Agghiacciante. Terrificante. Aberrante. Non ci sono termini esaustivi per spiegare bene la sensazione che può lasciare un omicidio come quello romano dei giorni scorsi che ha coinvolto tre giovani come tanti, due come carnefici e uno come vittima.
Lo scorso 4 marzo, Marco Prato e Manuel Foffo, due non proprio amici, piuttosto dei conoscenti accomunati dal desiderio di consumarsi in dissolutezze che hanno avuto la sfortuna di trovarsi e intendersi perfettamente, decidono di rinchiudersi in un appartamento al Collatino di Roma per un festino privato a base di droghe e alcol, durante il quale maturano l’idea di uccidere qualcuno.
Durante quei giorni e quelle notti alcuni prendono parte all’evento come invitati, non si capisce ancora bene se col tentativo di trovare la vittima giusta, fino a quando arriva Luca Varani, giovane 24enne amico di uno dei due, il malcapitato. Tra i carnefici l’intesa è istantanea e sancita da uno scambio di sguardi intenzionali, un superalcolico corretto con dei medicinali da’ il via al piano diabolico e al martirio di due ore del povero Luca, finito con 30 colpi tra martellate e accoltellate. Ma Luca, la vittima, di cosa è morto? Per cosa è morto? Solo per esaudire il capriccio di due giovani della “Roma bene”, così come sono stati definiti gli assassini, solo per il piacere di un brivido nuovo, di vedere l’effetto che fa torturare e uccidere un uomo? Non c’è una risposta a nulla che non si possa trovare nella violenza stessa.
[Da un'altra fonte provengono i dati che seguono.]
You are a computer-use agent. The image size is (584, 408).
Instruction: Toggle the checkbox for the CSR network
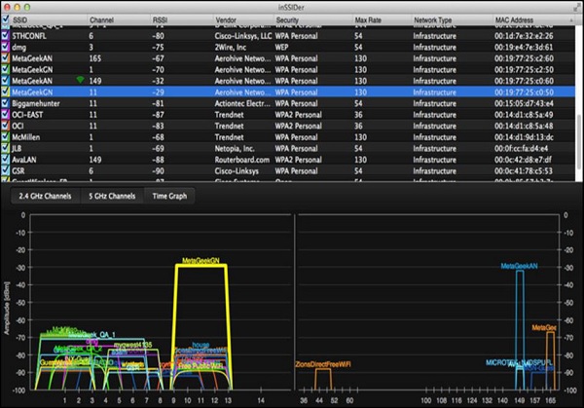click(7, 170)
La storia di questi due figli di papà richiama una sorta di Arancia Meccanica all’italiana dove la violenza esasperata dei giovani è il motore di tutto. Ci si indignava nel veder il film di Kubrick, ma una volta terminato si veniva invasi da quella piacevole sensazione di sicurezza appellandoci al fatto che tanto “è tutto un film”, una storia inventata, frutto di fantasia. Invece tante storie di oggi, come questa, ci pongono davanti una realtà anche peggiore. Kubrick, purtroppo, si è rivelato un profeta.
Incommentabili questi giovani d’oggi che per fortuna non rappresentano tutti i giovani, ma purtroppo sono quelli che riescono a rovinare la vita a tanti. In questo caso del giovane malcapitato e dei suoi cari che ora piangono questa terribile e assurda morte.
Vi prego non chiamiamoli insani di mente, non appelliamoci alla tanto usurata incapacità di intendere e di volere, perché i due carnefici intendevano drogarsi e fare del male e volevano uccidere qualcuno a tutti i costi e il movente è “per capire cosa si prova ad uccidere”. Chi si droga in questo modo, chi fa i festini a base di alcol, sesso e droga in maniera smisurata, volutamente incontrollata, è tanto consapevole quanto colpevole.
Il movente è stata la ferma volontà di uccidere, come ha dichiarato il primo dei due carnefici confessando il delitto, per dar sfogo ai loro sfizi sanguinosi e barbari.
Sono persone violente e come tali devono essere giudicate e condannate. Diamo una volta tanto un minimo senso di giustizia, un esempio di pena giusta e corretta in modo che un omicidio del genere e nessun altro omicidio possa passare per un momento di “giustificabile follia”.